Interdepartmental Division of Critical Care, University of Toronto, Toronto, ON, Canada.
Department of Medicine, Division of Critical Care Medicine, St Michael's Hospital, 30 Bond Street, Office 4-045 Donnelly Wing, Toronto, ON, M5B 1W8, Canada.
Trials. 2019 Oct 11;20(1):587. doi: 10.1186/s13063-019-3641-8.

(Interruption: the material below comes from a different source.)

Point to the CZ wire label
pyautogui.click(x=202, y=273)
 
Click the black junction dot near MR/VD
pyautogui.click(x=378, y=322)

In critically ill patients receiving invasive mechanical ventilation (MV), research supports the use of daily screening to identify patients who are ready to undergo a spontaneous breathing trial (SBT) followed by conduct of an SBT. However, once daily (OD) screening is poorly aligned with the continuous care provided in most intensive care units (ICUs) and the best SBT technique for clinicians to use remains controversial.
To identify the optimal screening frequency and SBT technique to wean critically ill adults in the ICU.
We aim to conduct a multicenter, factorial design randomized controlled trial with concealed allocation, comparing the effect of both screening frequency (once versus at least twice daily [ALTD]) and SBT technique (Pressure Support [PS] + Positive End-Expiratory Pressure [PEEP] vs T-piece) on the time to successful extubation (primary outcome) in 760 critically ill adults who are invasively ventilated for at least 24 h in 20 North American ICUs. In the OD arm, respiratory therapists (RTs) will screen study patients between 06:00 and 08:00 h. In the ALTD arm, patients will be screened at least twice daily between 06:00 and 08:00 h and between 13:00 and 15:00 h with additional screens permitted at the clinician's discretion. When the SBT screen is passed, an SBT will be conducted using the assigned technique (PS + PEEP or T-piece). We will follow patients until successful extubation, death, ICU discharge, or until day 60 after randomization. We will contact patients or their surrogates six months after randomization to assess health-related quality of life and functional status.
The around-the-clock availability of RTs in North American ICUs presents an important opportunity to identify the optimal SBT screening frequency and SBT technique to minimize patients' exposure to invasive ventilation and ventilator-related complications.
Clinical Trials.gov, NCT02399267 . Registered on Nov 21, 2016 first registered.
在接受有创机械通气(MV)的危重症患者中,研究支持使用每日筛查来识别有能力接受自主呼吸试验(SBT)的患者,然后进行 SBT。然而,每日一次(OD)筛查与大多数重症监护病房(ICU)中提供的连续护理不太一致,并且临床医生使用的最佳 SBT 技术仍然存在争议。
确定 ICU 中危重症成人最佳的筛查频率和 SBT 技术以进行撤机。
我们旨在进行一项多中心、析因设计的随机对照试验,采用隐匿分组,比较两种筛查频率(每日一次与至少每日两次[ALTD])和两种 SBT 技术(压力支持[PS] + 呼气末正压[PEEP]与 T 型管)对 760 名至少接受 24 小时有创通气的危重症成人成功撤机时间的影响(主要结局),这些患者在北美 20 家 ICU 中接受治疗。在 OD 组中,呼吸治疗师(RTs)将在 06:00 至 08:00 之间筛查研究患者。在 ALTD 组中,患者将至少每日两次在 06:00 至 08:00 之间和 13:00 至 15:00 之间筛查,并且允许临床医生根据需要进行额外的筛查。当 SBT 筛查通过时,将使用指定的技术(PS + PEEP 或 T 型管)进行 SBT。我们将对患者进行随访,直到成功撤机、死亡、转出 ICU 或随机分组后第 60 天。我们将在随机分组后 6 个月联系患者或其代理人,以评估与健康相关的生活质量和功能状态。
北美 ICU 中 RT 24 小时随时可用,这为确定最佳 SBT 筛查频率和 SBT 技术提供了重要机会,可最大限度地减少患者接受有创通气和呼吸机相关并发症的暴露。
ClinicalTrials.gov,NCT02399267。于 2016 年 11 月 21 日首次注册。